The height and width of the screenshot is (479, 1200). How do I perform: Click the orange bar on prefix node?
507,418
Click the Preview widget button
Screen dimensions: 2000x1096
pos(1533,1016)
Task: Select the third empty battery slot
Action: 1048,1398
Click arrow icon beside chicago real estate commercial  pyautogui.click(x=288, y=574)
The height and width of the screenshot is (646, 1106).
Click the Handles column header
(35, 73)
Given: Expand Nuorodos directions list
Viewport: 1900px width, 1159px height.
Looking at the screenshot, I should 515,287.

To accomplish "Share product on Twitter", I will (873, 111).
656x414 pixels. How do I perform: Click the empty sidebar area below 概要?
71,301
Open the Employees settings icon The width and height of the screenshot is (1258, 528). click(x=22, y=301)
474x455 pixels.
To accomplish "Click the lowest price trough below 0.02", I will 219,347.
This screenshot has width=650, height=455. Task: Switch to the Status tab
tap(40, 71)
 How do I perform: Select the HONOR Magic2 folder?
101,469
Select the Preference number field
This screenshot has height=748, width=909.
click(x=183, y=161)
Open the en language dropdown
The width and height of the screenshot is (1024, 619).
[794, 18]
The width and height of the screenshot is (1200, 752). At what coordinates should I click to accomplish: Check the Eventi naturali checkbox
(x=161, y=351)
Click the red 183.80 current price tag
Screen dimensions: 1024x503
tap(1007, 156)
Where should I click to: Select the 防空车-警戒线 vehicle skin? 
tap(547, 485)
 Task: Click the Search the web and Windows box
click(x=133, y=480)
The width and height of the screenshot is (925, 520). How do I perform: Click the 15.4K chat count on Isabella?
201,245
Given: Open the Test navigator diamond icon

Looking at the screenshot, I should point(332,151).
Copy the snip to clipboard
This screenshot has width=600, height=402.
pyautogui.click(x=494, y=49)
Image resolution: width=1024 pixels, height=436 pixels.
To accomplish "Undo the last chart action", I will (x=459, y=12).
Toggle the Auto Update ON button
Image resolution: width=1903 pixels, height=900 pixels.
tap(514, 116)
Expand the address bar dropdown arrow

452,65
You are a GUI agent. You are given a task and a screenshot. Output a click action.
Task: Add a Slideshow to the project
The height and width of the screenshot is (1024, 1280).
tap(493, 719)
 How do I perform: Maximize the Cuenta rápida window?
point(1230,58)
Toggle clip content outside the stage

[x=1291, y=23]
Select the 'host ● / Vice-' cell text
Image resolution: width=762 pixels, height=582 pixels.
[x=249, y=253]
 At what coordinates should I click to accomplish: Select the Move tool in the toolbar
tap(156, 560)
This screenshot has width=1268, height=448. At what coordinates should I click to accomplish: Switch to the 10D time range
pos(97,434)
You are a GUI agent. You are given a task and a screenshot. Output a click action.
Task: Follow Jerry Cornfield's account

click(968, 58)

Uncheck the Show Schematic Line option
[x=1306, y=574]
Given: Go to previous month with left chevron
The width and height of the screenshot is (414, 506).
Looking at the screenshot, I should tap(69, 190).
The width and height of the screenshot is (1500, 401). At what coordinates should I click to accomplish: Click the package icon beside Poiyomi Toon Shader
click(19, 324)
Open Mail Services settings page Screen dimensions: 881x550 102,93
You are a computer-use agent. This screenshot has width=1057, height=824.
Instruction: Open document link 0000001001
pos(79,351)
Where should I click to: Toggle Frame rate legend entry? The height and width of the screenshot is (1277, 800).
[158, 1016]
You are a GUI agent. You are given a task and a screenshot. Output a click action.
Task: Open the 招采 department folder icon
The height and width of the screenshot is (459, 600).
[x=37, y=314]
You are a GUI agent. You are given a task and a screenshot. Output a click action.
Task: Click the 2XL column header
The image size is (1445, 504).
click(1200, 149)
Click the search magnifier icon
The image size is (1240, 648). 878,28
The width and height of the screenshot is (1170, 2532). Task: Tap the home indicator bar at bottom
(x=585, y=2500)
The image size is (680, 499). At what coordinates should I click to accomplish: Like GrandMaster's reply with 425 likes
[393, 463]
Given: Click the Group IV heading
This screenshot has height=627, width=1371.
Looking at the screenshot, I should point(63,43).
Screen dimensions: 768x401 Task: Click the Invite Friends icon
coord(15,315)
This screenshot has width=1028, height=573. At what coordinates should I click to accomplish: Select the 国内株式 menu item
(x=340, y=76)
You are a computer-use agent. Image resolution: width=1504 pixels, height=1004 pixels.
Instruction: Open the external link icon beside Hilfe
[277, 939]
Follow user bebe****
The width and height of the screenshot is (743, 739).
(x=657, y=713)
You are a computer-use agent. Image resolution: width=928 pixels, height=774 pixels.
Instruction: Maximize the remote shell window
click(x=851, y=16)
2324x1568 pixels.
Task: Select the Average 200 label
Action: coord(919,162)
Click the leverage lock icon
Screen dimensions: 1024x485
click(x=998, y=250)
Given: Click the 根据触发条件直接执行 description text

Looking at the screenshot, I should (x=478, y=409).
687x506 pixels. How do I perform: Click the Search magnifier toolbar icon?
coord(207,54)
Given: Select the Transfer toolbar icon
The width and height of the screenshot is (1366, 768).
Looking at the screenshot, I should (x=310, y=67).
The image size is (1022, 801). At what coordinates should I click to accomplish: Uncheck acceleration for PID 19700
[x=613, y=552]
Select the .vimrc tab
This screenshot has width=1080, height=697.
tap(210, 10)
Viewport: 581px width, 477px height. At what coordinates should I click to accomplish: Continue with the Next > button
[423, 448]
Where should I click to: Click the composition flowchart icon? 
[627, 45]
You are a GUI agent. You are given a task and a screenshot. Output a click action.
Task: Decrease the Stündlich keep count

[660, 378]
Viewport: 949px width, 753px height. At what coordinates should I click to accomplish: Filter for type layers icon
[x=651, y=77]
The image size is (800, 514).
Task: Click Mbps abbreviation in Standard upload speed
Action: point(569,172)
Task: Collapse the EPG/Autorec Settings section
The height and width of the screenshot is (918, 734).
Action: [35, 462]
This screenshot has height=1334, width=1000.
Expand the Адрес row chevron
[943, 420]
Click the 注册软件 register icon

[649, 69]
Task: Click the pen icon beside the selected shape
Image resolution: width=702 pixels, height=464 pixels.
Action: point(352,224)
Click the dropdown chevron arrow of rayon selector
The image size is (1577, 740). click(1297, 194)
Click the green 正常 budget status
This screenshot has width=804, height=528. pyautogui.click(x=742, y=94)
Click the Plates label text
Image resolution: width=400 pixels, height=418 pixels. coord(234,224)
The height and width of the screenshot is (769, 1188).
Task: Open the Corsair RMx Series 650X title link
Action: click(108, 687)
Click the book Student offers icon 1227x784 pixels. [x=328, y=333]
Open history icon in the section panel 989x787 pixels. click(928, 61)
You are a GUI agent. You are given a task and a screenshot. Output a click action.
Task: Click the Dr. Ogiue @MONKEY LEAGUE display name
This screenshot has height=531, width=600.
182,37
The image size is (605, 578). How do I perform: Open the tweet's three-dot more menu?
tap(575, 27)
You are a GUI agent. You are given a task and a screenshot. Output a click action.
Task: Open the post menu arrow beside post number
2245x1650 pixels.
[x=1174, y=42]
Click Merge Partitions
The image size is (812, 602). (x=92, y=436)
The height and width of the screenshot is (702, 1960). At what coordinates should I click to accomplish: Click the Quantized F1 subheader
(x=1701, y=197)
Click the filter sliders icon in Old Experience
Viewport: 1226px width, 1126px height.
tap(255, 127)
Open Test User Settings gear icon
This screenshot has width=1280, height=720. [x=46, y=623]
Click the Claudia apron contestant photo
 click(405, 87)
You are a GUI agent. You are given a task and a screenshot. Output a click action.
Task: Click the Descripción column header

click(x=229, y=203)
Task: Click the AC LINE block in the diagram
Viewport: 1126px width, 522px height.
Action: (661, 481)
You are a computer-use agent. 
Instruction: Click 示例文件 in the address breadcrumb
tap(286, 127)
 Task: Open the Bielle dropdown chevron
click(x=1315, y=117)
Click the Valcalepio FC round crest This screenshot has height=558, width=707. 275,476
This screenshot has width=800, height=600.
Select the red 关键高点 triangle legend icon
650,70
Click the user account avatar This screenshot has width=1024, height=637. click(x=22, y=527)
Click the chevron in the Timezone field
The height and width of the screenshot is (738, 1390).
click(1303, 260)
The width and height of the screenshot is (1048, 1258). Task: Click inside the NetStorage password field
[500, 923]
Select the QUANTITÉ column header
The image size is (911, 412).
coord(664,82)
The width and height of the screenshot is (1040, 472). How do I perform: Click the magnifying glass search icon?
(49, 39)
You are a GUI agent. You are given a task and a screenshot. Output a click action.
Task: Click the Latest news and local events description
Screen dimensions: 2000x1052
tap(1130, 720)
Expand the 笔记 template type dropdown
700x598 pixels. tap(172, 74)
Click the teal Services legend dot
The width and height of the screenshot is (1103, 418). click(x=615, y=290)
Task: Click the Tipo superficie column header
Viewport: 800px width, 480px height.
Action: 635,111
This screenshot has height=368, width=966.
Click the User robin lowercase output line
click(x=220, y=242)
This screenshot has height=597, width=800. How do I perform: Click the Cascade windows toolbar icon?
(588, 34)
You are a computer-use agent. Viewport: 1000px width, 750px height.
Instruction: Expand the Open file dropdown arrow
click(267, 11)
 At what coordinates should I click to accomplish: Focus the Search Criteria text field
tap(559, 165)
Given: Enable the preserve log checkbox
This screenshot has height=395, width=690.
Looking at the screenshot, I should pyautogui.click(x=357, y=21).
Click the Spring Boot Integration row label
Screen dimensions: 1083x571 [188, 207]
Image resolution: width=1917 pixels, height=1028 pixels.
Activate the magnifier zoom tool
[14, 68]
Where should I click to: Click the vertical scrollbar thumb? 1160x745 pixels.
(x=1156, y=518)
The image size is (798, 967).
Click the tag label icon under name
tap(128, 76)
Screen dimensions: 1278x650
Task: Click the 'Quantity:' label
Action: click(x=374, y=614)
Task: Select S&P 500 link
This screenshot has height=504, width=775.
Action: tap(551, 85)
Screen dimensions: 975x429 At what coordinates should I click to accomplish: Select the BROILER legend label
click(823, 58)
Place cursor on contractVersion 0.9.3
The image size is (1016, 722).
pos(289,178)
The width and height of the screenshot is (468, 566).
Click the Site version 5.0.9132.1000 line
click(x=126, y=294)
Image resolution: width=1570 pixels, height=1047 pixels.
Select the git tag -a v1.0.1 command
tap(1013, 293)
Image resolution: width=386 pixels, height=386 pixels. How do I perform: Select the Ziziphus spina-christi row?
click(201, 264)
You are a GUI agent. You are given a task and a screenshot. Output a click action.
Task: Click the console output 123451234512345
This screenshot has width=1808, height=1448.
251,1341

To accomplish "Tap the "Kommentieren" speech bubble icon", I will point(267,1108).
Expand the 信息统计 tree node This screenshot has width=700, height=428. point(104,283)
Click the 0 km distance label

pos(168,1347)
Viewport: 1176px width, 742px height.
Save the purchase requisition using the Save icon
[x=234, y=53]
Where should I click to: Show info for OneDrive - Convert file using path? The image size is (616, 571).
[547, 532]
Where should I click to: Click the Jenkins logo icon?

**WORK REQUEST:** Repeat verbatim the opening run of entries, ending with the line that contains "Click arrow icon".

**WRITTEN ANSWER:**
The height and width of the screenshot is (479, 1200). How do I perform: Click the orange bar on prefix node?
507,418
Click the Preview widget button
Screen dimensions: 2000x1096
pos(1533,1016)
Task: Select the third empty battery slot
Action: 1048,1398
Click arrow icon beside chicago real estate commercial  pyautogui.click(x=288, y=574)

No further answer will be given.